Del pari infondata è la questione di legittimità costituzionale sollevata dalla società controricorrente, in quanto, l’art. 23 Cost. fissa in materia tributaria una riserva di legge relativa e non assoluta, sulla base della quale alla norma primaria è richiesto di delineare i requisiti essenziali del tributo, potendo la stessa demandare alla fonte subprimaria, le modalità e l’ammontare del prelievo, in relazione ai soggetti passivi. In particolare, sulla riserva di legge relativa, con rinvio di dettaglio anche ad atti amministrativi generale, vedi: C. cost. 64/1995, 148/1979, 180/1996, 269/1997, 435/2001; Cass. 16498/2003, 17602/2003, 18262/2004.

In accoglimento del secondo motivo del ricorso principale rigettato il primo e rigettato il ricorso incidentale, la sentenza va cassata e la causa va rinviata, in riferimento a quanto accolto, alla Commissione tributaria regionale della Puglia, sezione di Foggia, affinché, alla luce dei principi sopra esposti, riesamini il merito della controversia.

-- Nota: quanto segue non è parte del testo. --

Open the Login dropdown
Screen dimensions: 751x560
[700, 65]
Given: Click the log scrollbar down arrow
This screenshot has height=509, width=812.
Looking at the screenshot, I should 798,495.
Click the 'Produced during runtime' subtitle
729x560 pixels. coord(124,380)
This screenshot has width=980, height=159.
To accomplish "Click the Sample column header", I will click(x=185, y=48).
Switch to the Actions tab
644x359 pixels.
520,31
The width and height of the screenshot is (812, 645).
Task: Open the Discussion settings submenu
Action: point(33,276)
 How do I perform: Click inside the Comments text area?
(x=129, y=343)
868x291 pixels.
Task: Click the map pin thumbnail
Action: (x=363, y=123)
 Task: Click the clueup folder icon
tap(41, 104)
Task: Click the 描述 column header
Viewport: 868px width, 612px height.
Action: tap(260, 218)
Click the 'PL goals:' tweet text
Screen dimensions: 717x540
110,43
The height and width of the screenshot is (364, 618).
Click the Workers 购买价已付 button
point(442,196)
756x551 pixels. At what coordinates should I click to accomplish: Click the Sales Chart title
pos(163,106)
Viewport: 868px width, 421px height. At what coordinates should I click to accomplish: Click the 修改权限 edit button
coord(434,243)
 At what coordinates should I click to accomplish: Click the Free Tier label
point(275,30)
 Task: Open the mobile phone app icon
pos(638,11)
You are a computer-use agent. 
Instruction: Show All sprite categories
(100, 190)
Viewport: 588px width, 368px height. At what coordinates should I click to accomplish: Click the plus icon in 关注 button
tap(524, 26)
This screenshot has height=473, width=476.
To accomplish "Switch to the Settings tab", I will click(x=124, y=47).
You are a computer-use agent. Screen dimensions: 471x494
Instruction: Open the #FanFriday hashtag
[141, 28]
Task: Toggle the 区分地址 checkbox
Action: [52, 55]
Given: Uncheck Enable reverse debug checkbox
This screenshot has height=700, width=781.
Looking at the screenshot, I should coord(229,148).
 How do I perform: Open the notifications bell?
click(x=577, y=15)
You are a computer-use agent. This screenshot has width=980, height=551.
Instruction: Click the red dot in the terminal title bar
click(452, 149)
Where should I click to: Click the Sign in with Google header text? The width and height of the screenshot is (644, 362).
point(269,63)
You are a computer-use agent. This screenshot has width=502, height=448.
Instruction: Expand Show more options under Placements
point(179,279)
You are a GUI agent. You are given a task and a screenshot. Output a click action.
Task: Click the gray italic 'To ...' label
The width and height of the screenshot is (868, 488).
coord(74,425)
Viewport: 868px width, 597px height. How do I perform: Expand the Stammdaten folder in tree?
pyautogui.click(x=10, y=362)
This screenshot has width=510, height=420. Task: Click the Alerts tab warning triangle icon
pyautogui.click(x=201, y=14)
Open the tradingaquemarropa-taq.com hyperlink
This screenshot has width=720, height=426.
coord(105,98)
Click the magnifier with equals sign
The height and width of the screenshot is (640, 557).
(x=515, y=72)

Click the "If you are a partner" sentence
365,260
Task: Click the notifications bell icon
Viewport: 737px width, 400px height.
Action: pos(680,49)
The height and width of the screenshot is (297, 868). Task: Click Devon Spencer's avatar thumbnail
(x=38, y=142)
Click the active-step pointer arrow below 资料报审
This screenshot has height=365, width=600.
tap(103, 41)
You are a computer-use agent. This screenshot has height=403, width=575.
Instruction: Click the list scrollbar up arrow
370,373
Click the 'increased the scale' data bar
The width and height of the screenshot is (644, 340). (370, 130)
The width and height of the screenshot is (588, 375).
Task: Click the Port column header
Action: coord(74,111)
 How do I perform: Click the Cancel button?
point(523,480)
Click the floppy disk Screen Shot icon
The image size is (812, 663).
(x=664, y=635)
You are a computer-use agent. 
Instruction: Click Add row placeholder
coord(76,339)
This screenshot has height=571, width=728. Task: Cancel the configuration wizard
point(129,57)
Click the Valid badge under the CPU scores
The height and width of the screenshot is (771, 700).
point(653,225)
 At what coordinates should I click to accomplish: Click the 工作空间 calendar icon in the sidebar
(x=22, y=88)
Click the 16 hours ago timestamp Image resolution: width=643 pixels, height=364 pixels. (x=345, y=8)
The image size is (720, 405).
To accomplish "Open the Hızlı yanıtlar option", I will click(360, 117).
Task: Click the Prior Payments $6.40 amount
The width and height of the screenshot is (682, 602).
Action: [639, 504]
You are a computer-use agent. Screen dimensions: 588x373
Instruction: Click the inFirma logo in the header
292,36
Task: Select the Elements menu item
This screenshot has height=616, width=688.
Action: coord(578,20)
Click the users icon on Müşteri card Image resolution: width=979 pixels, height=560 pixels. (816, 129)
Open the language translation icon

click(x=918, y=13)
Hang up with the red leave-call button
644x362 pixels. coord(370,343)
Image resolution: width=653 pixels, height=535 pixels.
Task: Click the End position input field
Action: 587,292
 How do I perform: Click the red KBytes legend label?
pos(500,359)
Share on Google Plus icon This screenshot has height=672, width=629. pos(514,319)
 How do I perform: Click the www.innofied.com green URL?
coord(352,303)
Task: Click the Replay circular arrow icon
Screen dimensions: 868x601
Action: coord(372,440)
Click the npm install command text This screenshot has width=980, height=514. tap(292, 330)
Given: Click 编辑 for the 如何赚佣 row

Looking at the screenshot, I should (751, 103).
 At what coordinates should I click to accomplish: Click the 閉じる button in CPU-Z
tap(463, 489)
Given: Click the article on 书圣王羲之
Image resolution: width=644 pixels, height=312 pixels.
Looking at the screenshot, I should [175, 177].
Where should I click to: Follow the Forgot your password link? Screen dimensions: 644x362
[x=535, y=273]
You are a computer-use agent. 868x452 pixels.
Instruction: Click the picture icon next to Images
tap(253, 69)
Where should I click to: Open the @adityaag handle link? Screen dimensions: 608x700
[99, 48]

Va dato atto della sussistenza dei presupposti, per il versamento, da parte del ricorrente incidentale, dell’ulteriore importo a titolo di contributo unificato pari a quello dovuto per il ricorso.

P.Q.M.

Accoglie il secondo motivo del ricorso principale rigettato il primo motivo e rigettato l’incidentale.

Cassa la sentenza impugnata e rinvia, anche per le spese del presente giudizio di legittimità, alla Commissione tributaria regionale della Puglia, sezione di Foggia, in diversa composizione.

Ai sensi dell’art. 13 comma 1 quater del D.P.R. n. 115 del 2002, dà atto della sussistenza dei presupposti per il versamento da parte del ricorrente incidentale, dell’ulteriore importo pari a quello dovuto per il ricorso, a norma del comma 1 – bis dello stesso articolo 13.